Swartz’s accomplishments are well known. He was a co-founder of the sprawling and influential Internet community Reddit, and was one of the inventors of the RSS feed. Tributes from those who know him describe his interests as multifaceted. And I think that a lesser-known project that he worked on — from when he dipped his toe into the world of art — is worth mentioning as testament to his inspiring intellectual curiosity.
Last year, Swartz was one of the figures invited by curator Lauren Cornell to take part in Rhizome.org’s “Seven on Seven” event at the New Museum, which pairs technologists with contemporary artists to brainstorm productive collaborations. Of the various pairings, Swartz’s work with photo-conceptualist Taryn Simon was particularly impressive. In fact, in a blog post, I dubbed it “The Coolest Art-Tech Project From This Weekend’s Seven on Seven Conference.”
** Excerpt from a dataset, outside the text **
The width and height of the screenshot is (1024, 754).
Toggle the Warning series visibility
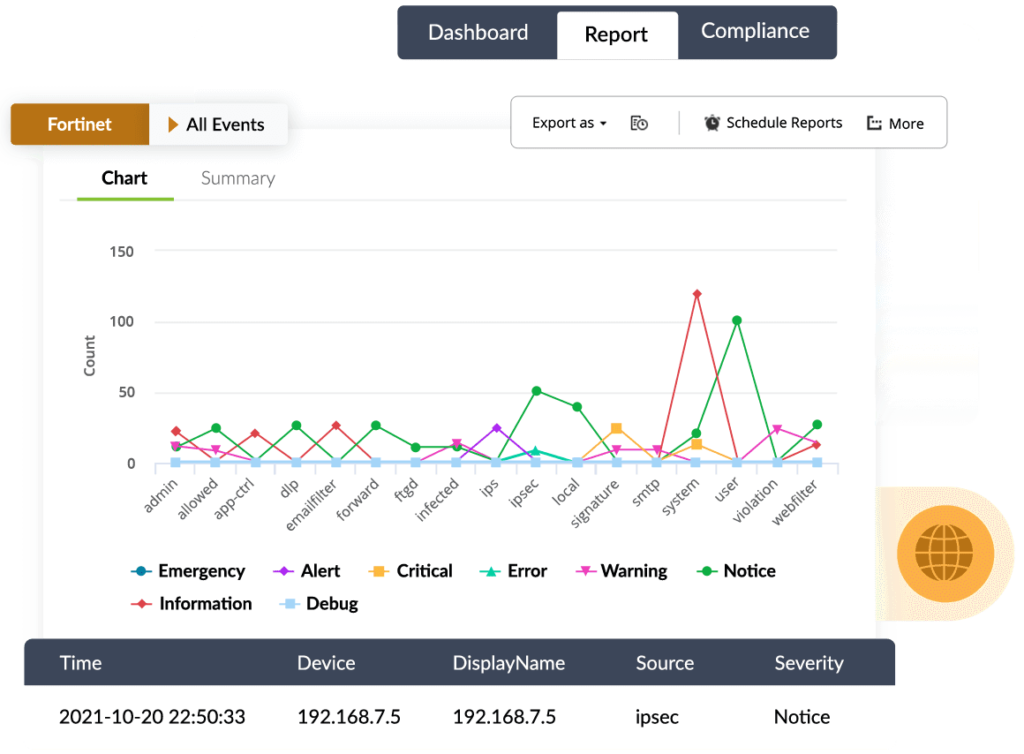click(630, 570)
What it amounted to was a prototype for “Image Atlas,” a website that ran simultaneous searches on locally preferred engines in a variety of nations around the world, and displayed the results side by side. Thus, you could compare what images represented “freedom,” or “death,” or “America” in different countries — a simple and surprisingly effective device to make the point of how our local contexts shape our view of the world.
Introducing the results of their 12-hour brainstorming session onstage, Swartz explained the impulse behind it in a way that suggests the moral vision behind the project:
"One of the things that people are paying more attention to… is the way that these sort of neutral tools like Facebook and Google and so on, which claim to present an almost unmediated view of the world, through statistics and algorithms and analyses, in fact are programmed and are programming us. So we wanted to find a way to visualize that, to expose some of the value judgments that get made."
Last August, the work was launched on the New Museum’s website as part of its “First Look” series of Internet art. It remains online, now serving the added purpose of standing as a tribute to Swartz’s sensitive and critical mind.
“Watching him program was akin to watching a magician in speed and ability,” Taryn Simon wrote in an email today. “I’ve never witnessed anything like it. It looked like a court stenographer, but he wasn't recording something, he was constructing and creating.”
Curator Lauren Cornell described Swartz as “a wonderful collaborator, warm and enthusiastic, excited at every aspect of participating in the event, and at every step of realizing the project in the months afterwards.” She described herself as “devastated by the loss.”
Aaron Swartz’s work, Cornell said, “represents incredibly important values and goals that are urgent in our time.”